A Table For Dick and Sherry
A while ago, our neighbor Dick from across the street dropped in to ask me if I could build them a table. I had walked outside to greet him and, after his question, invited him inside our home so he could judge for himself whether or not I was the right man for the job. He decided I could handle the commission and began to describe what he wanted. “It looks like a fan with three sections,” he said. Eventually he produced an article with picture from an old issue of Garden and Gun. The picture was taken from a second story balcony looking down at the table as part of a whole court yard scene. He told me more than once how taken he was with this table ever since he saw it.
Dick invited Chris and I over to see where he and Sherry, his wife, would like to place this table. They had just finished building a 7 thousand SF log cabin and sought to put the table on one of the side porches; a porch that is not enclosed, not screened, not heated nor air-conditioned. That means the table will be exposed to the variances of weather (mainly humid to dry), insects and ultraviolet exposure. This is, of course, a very different set of parameters to work with than a table that remains inside. So we took measurements and determined the size of the table based on the size of the porch.
I drew a table top based on theses dimensions and with the requisite “fan” shape. When Dick saw the drawing, I swear there was a tear in his eye. So I had cleared the first hurdle, that of understanding just what the client wants. Next was choosing the right woods.
There are two primary characteristics for wood that will remain in a protected but unconditioned atmosphere. Stability is the first, in that there is very little moisture absorption or evaporation. Insect resistance is the second important consideration.

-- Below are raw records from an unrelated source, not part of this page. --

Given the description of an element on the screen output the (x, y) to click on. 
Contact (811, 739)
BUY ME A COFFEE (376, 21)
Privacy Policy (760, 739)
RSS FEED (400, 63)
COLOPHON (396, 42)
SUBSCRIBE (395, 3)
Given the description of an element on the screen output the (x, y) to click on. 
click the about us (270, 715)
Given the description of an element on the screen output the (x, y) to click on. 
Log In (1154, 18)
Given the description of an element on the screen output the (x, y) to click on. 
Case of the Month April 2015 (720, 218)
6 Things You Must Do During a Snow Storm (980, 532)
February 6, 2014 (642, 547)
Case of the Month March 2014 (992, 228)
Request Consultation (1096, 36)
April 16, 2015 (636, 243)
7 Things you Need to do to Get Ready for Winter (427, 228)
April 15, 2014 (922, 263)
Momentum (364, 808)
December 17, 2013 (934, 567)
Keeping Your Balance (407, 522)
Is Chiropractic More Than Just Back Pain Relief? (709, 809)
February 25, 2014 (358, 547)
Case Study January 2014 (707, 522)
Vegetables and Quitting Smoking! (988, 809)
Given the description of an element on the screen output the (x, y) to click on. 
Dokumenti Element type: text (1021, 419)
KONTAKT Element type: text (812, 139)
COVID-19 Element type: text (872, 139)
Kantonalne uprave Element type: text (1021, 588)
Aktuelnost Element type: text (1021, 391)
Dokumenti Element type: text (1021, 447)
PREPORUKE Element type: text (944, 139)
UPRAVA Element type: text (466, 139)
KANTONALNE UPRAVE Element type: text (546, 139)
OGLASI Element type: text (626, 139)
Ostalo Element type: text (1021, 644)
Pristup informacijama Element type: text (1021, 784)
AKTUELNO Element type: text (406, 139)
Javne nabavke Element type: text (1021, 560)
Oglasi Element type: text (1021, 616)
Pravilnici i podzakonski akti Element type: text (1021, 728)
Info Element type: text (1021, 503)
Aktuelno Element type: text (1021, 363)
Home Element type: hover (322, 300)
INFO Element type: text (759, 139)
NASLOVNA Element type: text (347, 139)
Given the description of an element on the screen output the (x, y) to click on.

Wooden boat builders have experimented with the world’s woods for centuries to find the best woods to solve the issues of stability and insects. So my work was considerably eased by relying on this wealth of knowledge to inform my wood choices. The four woods that I settled on also happen to be rot resistant, but that was a minor consideration as there would be only occasional contact with water. The woods I chose are Honduran Mahogany (Swietenia macrophylla), Sapele (Entandrophragma cylindricum), Iroko (Milicia spp.), and for the center support Bubinga (Guibourtia spp.). None of these woods are endangered.
With limited resources locally, I searched for tropical hardwood dealers in the area and found World Timber Corporation about 4 hours north and east. They pulled my order and had it waiting for me when I arrived. They even covered the wood with cardboard to protect it for the four hour drive home in full sun. A few of the 2” thick boards weighted well in excess of 100 lbs.
The next step was making patterns in ¼” plywood. There are 16 pieces to each of the three sections. The four corner dart-ish pieces were all the same so one pattern would serve for all. The three pieces that comprise the sides and ends of each section were slightly different. With the patterns made I could begin to cut out the table top pieces.
To cut the pieces as accurately as possible, I made a jig for my table saw that allowed for precise angle adjustment. Each triangular piece needed to be cut from the center of the board in order to keep the grain of the wood running straight down the middle of each piece.
Gluing triangles together proved to be the next challenge. How does one put equal pressure on adjoining sides of angles? The answer is with another jig. With the two outside edges locked in place, pressure can be placed on the center wedge to create a tight fit.
Wood moves. When the air is dry (winter), wood loses some of its moisture. When the air is humid (summer), wood absorbs some moisture. Woodworkers have to adapt their designs to account for movement. As I mentioned, I chose woods for their stability, but they still move. Just so, I left one joint in each of the three sections without glue. The center circle is not glued either so the tops are free to expand and contract much like a folding hand fan.
The legs have a hint of the equestrian. They are attached to a square steel post made specifically for this table. I would guess the table weighs 300 lbs. based on the grunting of four men who lifted it. I finished the table with 6 coats of marine varnish.
This table was a joy to make. A large part of that joy was the many challenges. The new owners are delighted with it.